After Chani’s water was mysteriously stolen—and no blackmail threats had ever emerged, thankfully—she had sealed off Paul’s private quarters in the Citadel, and allowed no one into these rooms. Alia liked to come here alone, just to think, imagining that he might still be there.
Paul-Muad’Dib had left a remarkable legacy, and she was its custodian as Regent and as his
sister.
That was not a duty she took lightly. Given time and the proper circumstances, Alia might stand one day as the equal to Muad’Dib in the histories. She already had chroniclers compiling records of her achievements, just in case.
Standing on stone floor tiles just inside the room’s entrance, she smelled the lingering odors of the former inhabitants, a bit of staleness in the air. Not so long ago, Paul and Chani had filled these rooms with their personalities, their dreams, their hopes, and secret words for each other. They had made love here and conceived the twins, Leto and Ghanima.
Oil murals painted on the walls depicted common Fremen scenes: a woman counting water rings for her hair, children out in the sand catching sandtrout, a robed Naib standing high on a promontory. Everything
was exactly as the occupants had left it, Chani’s shoes and clothing were laid about casually as if she had expected to come back, just like any other day . . . but Paul’s clothes were neatly put away. Seeing this, Alia felt a chill, wondering if her brother had known he would not return.
Ultimately, Alia contemplated what to do with these private quarters. The hallowed place reached beyond her own feelings of devotion for her brother.

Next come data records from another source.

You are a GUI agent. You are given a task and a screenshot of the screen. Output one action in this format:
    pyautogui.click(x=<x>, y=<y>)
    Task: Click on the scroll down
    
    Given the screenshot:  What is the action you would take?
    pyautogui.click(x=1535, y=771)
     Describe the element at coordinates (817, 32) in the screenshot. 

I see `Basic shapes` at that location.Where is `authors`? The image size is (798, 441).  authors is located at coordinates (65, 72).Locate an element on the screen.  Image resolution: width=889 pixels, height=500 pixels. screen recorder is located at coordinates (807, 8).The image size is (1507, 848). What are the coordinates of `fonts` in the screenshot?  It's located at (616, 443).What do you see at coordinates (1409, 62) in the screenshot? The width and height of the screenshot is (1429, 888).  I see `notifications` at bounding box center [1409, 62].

She felt the sacredness in the still shadows of the sietch-like suite with its austere wall tapestries, the bed Paul and Chani had shared, the jasmium spice-coffee service that had once belonged to Jamis.
After long deliberation, Alia decided that she needed to share this place with others. But with whom? A place limited to herself and a few invited guests, only those who had been close to Paul, and to Chani? What about a museum that only Fremen could visit . . . or should it be something more accessible that drew pilgrims from all over the Imperium?
Valefor’s voice called to her from the other side of the closed door. “Regent Alia, your mother requests entrance.”